Monday, January 9, 2012

Of Swedish Stories and American Remakes


*SPOILER ALERT* This post contains some spoilers as to relationships between characters in The Girl with the Dragon Tattoo. There are no spoilers about the central mystery itself.            

           Is The Girl with the Dragon Tattoo as good as the Swedish original? That is the question that any prospective viewer is sure to have at the front of their mind, but in the end, questions of good or bad seem almost irrelevant. While not a shot for shot remake by any means, David Fincher’s American version hews so close to Niels Arden Oplev’s Swedish production that the film commits a crime only slightly better than being bad. It’s pointless.
            The plot unravels in much the same fashion as the original, with the same scene performing the same function almost every time. With one notable exception involving the film’s ultimate mystery, there is very little for someone already familiar with the material to be surprised by. But that is not the film’s greatest error, nor is it one that it can be particularly faulted for. In a genre such as the thriller mystery a good amount of the narrative material has to be rigidly adhered to unless one wants to simply abandon the plot altogether.  One does not have the option of focusing on some plotlines while ignoring others in genres such as this, although this is an error which should have been deduced at an earlier stage in the film’s production.
            It is not so much that the revelations of the plot are the same, but the manner in which they play out seems barely different.

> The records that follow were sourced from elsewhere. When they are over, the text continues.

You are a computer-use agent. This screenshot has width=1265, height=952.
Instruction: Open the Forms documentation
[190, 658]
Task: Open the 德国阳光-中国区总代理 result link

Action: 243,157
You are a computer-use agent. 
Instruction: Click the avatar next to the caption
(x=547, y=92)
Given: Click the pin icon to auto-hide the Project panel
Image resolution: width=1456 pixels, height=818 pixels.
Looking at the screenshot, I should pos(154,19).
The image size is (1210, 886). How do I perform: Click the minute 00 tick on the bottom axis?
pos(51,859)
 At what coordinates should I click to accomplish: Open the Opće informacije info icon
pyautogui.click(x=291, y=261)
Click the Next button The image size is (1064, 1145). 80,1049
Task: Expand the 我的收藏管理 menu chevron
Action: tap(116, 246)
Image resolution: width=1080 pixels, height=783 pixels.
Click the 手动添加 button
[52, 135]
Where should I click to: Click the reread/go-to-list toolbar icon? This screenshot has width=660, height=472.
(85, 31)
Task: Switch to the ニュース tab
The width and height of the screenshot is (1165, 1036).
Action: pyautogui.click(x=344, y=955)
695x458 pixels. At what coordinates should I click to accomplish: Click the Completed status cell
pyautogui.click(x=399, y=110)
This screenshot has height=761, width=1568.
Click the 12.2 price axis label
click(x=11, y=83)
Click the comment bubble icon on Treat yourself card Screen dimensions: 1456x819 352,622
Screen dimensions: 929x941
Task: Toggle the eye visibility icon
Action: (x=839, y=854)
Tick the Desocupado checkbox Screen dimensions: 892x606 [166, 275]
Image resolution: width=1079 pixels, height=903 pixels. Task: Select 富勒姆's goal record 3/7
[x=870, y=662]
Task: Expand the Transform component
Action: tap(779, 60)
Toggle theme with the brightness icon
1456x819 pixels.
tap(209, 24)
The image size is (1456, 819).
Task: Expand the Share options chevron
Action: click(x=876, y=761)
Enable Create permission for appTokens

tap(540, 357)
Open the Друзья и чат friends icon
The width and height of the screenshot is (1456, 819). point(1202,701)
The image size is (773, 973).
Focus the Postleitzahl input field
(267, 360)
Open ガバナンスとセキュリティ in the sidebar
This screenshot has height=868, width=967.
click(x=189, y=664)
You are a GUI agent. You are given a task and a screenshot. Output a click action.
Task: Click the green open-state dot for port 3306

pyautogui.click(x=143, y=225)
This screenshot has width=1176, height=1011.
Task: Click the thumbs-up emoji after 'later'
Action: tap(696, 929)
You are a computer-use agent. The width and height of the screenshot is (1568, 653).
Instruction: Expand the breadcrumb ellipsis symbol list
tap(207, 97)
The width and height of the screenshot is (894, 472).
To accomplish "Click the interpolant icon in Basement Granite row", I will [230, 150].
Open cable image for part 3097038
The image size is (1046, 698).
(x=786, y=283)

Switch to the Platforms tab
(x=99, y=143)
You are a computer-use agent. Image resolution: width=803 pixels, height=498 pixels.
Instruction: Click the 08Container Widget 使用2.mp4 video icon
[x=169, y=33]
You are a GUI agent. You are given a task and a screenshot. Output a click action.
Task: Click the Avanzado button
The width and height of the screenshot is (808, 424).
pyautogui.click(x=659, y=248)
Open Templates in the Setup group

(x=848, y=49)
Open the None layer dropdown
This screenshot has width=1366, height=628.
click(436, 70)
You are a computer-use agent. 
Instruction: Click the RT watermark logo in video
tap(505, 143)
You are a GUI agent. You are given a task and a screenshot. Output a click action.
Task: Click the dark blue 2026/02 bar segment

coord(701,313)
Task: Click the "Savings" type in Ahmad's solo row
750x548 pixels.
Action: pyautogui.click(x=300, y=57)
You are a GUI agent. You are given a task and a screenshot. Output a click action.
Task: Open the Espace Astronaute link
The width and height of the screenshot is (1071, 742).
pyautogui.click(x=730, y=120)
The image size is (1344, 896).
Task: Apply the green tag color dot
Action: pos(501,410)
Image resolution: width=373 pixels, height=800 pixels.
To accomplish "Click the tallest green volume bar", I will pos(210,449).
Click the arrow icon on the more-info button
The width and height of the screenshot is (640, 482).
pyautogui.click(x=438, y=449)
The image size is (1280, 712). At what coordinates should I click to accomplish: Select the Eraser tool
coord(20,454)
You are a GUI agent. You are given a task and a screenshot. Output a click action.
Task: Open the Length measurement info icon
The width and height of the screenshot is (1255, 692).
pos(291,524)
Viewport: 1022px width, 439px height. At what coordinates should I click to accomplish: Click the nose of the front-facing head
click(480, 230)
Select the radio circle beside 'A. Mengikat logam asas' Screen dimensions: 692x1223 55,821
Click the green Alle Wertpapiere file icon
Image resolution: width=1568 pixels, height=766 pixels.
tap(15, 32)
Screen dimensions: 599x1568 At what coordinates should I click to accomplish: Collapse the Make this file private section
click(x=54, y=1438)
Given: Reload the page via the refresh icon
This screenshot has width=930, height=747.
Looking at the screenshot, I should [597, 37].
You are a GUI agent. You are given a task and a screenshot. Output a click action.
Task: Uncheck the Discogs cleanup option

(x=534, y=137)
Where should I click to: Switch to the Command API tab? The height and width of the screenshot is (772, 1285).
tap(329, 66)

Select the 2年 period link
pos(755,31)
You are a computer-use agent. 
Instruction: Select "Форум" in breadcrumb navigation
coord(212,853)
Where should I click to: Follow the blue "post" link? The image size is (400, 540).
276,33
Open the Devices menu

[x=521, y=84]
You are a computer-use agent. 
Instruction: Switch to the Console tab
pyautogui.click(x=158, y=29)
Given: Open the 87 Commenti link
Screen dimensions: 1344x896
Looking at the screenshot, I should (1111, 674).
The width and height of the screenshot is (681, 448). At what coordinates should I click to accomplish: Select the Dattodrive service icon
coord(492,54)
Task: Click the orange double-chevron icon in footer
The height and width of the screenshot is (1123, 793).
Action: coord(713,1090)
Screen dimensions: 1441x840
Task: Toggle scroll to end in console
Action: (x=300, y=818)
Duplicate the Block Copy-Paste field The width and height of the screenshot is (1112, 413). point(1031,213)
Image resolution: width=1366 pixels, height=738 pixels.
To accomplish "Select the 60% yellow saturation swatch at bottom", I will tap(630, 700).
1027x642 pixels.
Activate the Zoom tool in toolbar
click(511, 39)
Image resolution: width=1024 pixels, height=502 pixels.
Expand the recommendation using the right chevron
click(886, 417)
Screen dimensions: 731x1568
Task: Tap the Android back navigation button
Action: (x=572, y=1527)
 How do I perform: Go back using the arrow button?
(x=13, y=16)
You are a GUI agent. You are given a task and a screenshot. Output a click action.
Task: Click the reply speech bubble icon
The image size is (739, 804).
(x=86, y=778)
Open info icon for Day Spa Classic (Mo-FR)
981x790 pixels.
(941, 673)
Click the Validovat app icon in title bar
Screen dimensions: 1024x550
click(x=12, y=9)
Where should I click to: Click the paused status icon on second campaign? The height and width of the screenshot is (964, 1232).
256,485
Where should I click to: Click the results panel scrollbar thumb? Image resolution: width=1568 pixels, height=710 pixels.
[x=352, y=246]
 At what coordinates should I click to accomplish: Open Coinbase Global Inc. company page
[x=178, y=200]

Different actors might be reading different lines, but everything just seems like a well-constructed paraphrase, where the individual words are altered to avoid plagiarism, but the overall thought remains the same. Nothing has been reinterpreted from the Swedish version, just repeated. Not even the setting appears to have undergone a makeover, with the bridge to the Vangers’ private island looking exactly the same. Even the setting of Sweden seems tired and while critics of cultural imperialism might bristle at the thought, a change of setting might have been useful, if only to force some originality into the film style. In fact, the way that the film is presented now seems to only strengthen the argument that this English remake is a product of cultural imperialism. There truly is nothing different in it when compared to the Swedish version. Simply a change in packaging that appeals to an American audience.
            Even the negative aspects of the original remain the same. The ending feels anticlimactic and a subplot about Lisbeth’s social worker in the film’s first third remains both disconnected from everything else and needlessly graphic. The relationship between the two leads blossoms just as improbably this time, and while there are additional romantic scenes between the two of them thrown in, it all seems rather contrived.  The plot is simply regurgitated, instead of tightened up as it could be. Much like the Harry Potter films, the movie seems more concerned with getting its plot points on screen than in reinterpreting them in any sort of cinematic way.
            To its credit the film also retains one of the high points of the Swedish original: the performance of its lead actress. As Lisbeth Salander, Rooney Maura seems to have a vulnerability distinct from anything that might be present in Noomi Rapace’s portrayal. The film never tires of showing us how tough and concentrated Lisbeth is, with a brusqueness that most of the Internet generation would find admirable instead of rude. Fincher’s film, however, makes a point of including several scenes, like those between Lisbeth and her “warden” so to speak, that humanize her, and Mara makes sure that this vulnerability and emotion is not something left behind in only those moments. When hunting down a murderer near film’s end she seems more a dervish temporarily taken by emotion, then the sleek assassin of the Swedish version. What might seem natural to Rapace plays off more as performative for Maura, but never in the sense that the actress is the one playing a character, or that the person hiding behind Lisbeth’s cold exterior is Rooney Maura. In this case, the person hiding behind something is Lisbeth.
             One of the jobs of a critic is to say whether a movie is worth spending your money on, and it is oftentimes best to do that without setting up conditionals such as whether or not you have seen the original version.  In this case however, the conditionals seem unavoidable. If you’ve seen the original version, there’s no need to bother with this one. Would you buy a virtually identical pair of sneakers when you already own a brand new pair? A change might be in order after the first pair has become worn out, but for the time being, there’s no need to own two identical pairs of shoes. The similarities between Fincher’s version and the Swedish version border on laziness, with a bravura credit sequence and appropriately eerie score seemingly wasted on such an uninspired product.  Of course, the film it draws its inspiration from was entertaining in its own right, so the question must be asked. What’s the point?


1 comment:

  1. I very much agree. I saw the posters for the remake and thought, wait, didn't I just see this movie about a year ago? Why would anyone bother with a remake so close in both direction and release to the original? I wasn't a great fan of the original, but now I'm glad you watched the remake so I'll never have to wonder the difference (apparently there is none anyway).